Now, how can you expect anyone to foresee the unfortunate event, & transact on the card so that he can avail of the insurance? If you see the finer logic, the underlying intention is not to offer an insurance protection for the card user but to ensure that for the fear of losing insurance cover, the user should keep transacting on the card. On the flip side, this condition can cause reckless spending tendencies & can even dislodge your cash flow planning and fiscal health.
- Credit Card Insurance is a Group Insurance Contract:
Another drawback of relying on insurance cover on a credit card is that it is a group insurance contract. This means that the contract is between the credit card issuer and insurance company, and you as a credit card user are merely a beneficiary under the contract. So, effectively, you are a mere spectator & don’t have any say in the deal.
Group insurance contracts are usually yearly contracts so one fine day, the issuer may decide to withdraw the cover or change the terms & conditions to restrict the features of the cover. In such cases, you cannot assert any right of being consulted simply because you are not a party to the contract.
Also, even if there is a claim and insurance company denies it, you’ll have to route your grievance through the credit card company and cannot directly approach the grievance channels in the insurance company or regulatory bodies set up in this regard.
- Possibility of Break in Insurance Cover:
If you feel there are better deals available on other cards, and surrender the card, you lose out on the insurance cover from the day you surrender the card. Also, imagine the fact that you’ve relied all these years on credit card & one fine day, the feature is withdrawn from the card or in a rare case, the company shuts down. In such a case, what will you do? If you’re above 40, suffering from a couple of lifestyle diseases & at that point go out in the market searching for a medical insurance, you can be prepared to be disappointed. The premiums may be huge; the policy may impose lifetime exclusions on your pre-existing condition or worse, deny the cover altogether.
- Free is Not Really FREE:
As Dan Ariely explains so well in his book “Predictably Irrational,” research has proved that consumers behave irrationally as soon as there is a promise of something free is made. If you see the trend of credit card issuers offering free insurance and such other frills are offered only on the cards which charge an annual membership fee. Such free insurance is no more available on lifetime free credit cards. So, if you think your insurance cover comes for free, it is not. The membership fee that you pay on the card, though a small amount is like a premium you pay for the insurance and hence it does not come for free.
As a Consumer, What Should You Do?
The reasons mentioned should be conclusive enough to put the reality of these free insurance covers on credit cards in front of you.

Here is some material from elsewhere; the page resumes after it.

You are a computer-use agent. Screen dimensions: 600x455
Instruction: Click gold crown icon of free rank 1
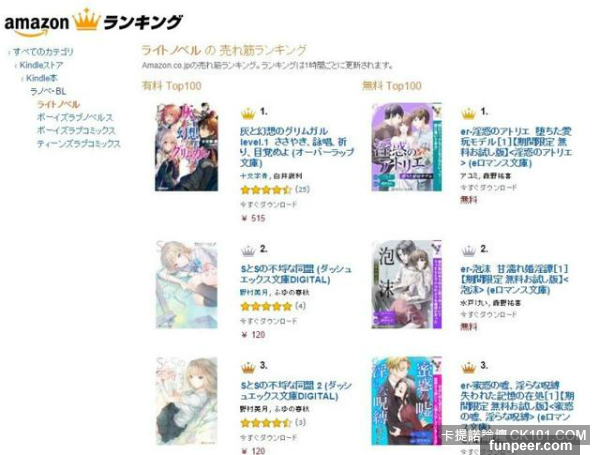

Speaking plainly, these are no less than marketing gimmicks which lay down the “FREE” trap for innocent consumers to fall for and suffer later.
As a consumer, never rely on these free insurance covers, be it this or even a group insurance cover offered by the employer. Assess your family’s insurance requirements, study and compare products available in the market and then purchase the cover. Taking help of an insurance advisor like Coverfox can especially help in deciding you on the right cover, and standing beside you at the time of claims.
Have you ever come across someone’s free insurance on credit card come to his rescue in case of unfortunate medical emergencies? Insurance on a credit card is one big illusion & primarily offered to help up drive credit card sales, rather than providing insurance protection.
It’s time to get real on insurance matters, and purchase an actual insurance cover by first analyzing the family’s requirements and then doing a health insurance comparison for best options available in the market.